• **Exercise details**: Copy out each line of the records that contains the string "bounding". Case counts.

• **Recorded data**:
......

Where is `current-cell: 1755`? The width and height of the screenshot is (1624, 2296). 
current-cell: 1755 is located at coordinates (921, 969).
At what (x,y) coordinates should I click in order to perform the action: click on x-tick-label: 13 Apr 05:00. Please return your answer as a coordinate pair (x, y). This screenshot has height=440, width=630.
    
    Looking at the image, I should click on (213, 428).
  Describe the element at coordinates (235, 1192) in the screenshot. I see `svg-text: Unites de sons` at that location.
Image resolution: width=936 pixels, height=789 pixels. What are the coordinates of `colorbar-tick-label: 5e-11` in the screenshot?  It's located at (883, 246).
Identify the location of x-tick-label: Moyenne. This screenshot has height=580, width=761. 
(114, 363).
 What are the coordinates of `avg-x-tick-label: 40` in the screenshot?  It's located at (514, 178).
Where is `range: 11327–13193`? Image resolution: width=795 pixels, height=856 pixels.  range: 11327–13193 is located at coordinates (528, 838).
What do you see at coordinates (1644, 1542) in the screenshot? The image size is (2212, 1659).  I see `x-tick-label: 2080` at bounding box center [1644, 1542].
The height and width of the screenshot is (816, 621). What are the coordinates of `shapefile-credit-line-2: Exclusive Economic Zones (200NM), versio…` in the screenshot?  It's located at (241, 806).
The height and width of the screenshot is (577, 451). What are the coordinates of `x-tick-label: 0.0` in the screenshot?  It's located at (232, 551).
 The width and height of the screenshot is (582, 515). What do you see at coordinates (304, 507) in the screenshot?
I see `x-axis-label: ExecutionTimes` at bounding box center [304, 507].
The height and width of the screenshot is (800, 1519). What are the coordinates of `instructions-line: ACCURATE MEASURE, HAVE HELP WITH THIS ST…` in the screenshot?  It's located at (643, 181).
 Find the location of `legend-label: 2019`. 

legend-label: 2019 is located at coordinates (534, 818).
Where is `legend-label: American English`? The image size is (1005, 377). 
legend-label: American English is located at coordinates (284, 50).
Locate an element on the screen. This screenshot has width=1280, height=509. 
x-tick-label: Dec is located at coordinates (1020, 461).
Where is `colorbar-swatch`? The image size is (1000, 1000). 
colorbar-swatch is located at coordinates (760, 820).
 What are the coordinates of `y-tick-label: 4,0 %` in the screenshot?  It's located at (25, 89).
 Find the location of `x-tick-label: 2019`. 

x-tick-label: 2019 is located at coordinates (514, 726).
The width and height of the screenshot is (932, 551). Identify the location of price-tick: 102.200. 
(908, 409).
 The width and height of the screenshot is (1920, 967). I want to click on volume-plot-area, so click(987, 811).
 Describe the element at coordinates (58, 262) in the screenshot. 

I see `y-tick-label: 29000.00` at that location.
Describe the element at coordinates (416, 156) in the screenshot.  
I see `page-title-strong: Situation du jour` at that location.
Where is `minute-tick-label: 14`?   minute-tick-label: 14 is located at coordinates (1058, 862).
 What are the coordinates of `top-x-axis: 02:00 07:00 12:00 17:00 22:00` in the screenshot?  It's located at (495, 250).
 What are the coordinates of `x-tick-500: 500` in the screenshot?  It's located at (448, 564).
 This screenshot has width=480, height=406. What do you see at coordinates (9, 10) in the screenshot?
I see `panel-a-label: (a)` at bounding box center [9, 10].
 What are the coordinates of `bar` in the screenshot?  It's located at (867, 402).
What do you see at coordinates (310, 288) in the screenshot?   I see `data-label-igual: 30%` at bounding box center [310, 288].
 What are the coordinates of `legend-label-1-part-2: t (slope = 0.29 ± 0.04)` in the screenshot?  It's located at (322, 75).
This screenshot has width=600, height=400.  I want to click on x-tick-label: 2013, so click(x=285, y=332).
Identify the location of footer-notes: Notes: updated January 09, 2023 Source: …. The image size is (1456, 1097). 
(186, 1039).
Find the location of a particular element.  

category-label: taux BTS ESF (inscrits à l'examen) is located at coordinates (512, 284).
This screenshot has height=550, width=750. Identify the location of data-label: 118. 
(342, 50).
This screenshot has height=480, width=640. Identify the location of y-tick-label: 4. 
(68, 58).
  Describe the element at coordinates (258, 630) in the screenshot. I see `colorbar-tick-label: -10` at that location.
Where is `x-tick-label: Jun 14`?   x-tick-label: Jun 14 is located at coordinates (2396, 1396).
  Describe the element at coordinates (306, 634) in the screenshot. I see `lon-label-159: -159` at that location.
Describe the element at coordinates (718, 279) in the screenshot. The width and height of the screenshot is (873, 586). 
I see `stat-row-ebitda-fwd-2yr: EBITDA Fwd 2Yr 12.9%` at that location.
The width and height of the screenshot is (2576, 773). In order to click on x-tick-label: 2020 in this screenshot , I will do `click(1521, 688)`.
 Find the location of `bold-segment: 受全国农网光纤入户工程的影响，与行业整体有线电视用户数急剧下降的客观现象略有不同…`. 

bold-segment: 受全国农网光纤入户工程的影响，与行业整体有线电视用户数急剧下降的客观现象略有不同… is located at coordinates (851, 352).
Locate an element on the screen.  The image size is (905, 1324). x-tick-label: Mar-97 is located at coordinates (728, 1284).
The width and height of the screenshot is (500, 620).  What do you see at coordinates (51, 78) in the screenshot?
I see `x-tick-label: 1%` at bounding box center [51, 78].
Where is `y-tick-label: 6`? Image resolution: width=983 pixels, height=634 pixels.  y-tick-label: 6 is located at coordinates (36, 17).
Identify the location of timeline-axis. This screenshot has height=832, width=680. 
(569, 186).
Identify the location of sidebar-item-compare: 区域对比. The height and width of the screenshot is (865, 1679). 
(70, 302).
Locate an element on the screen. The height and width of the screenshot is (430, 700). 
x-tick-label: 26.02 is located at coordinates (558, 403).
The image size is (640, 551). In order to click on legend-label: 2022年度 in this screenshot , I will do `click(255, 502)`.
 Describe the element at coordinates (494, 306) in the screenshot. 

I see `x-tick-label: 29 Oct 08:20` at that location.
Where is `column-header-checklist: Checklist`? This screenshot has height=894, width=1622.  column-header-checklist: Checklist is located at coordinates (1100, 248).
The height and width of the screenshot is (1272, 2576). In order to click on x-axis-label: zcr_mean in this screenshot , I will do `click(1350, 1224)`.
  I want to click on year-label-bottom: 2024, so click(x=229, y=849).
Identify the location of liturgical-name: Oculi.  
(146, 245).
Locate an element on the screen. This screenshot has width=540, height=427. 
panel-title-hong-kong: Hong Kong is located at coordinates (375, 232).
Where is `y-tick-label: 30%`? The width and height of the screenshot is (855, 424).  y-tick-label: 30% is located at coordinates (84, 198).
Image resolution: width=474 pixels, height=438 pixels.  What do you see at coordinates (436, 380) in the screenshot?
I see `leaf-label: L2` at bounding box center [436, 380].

......

• **Solution to this problem**:
What do you see at coordinates (1644, 1542) in the screenshot? The image size is (2212, 1659).  I see `x-tick-label: 2080` at bounding box center [1644, 1542].
I see `x-axis-label: ExecutionTimes` at bounding box center [304, 507].
I see `panel-a-label: (a)` at bounding box center [9, 10].
What do you see at coordinates (310, 288) in the screenshot?   I see `data-label-igual: 30%` at bounding box center [310, 288].
I see `x-tick-label: 1%` at bounding box center [51, 78].
I see `leaf-label: L2` at bounding box center [436, 380].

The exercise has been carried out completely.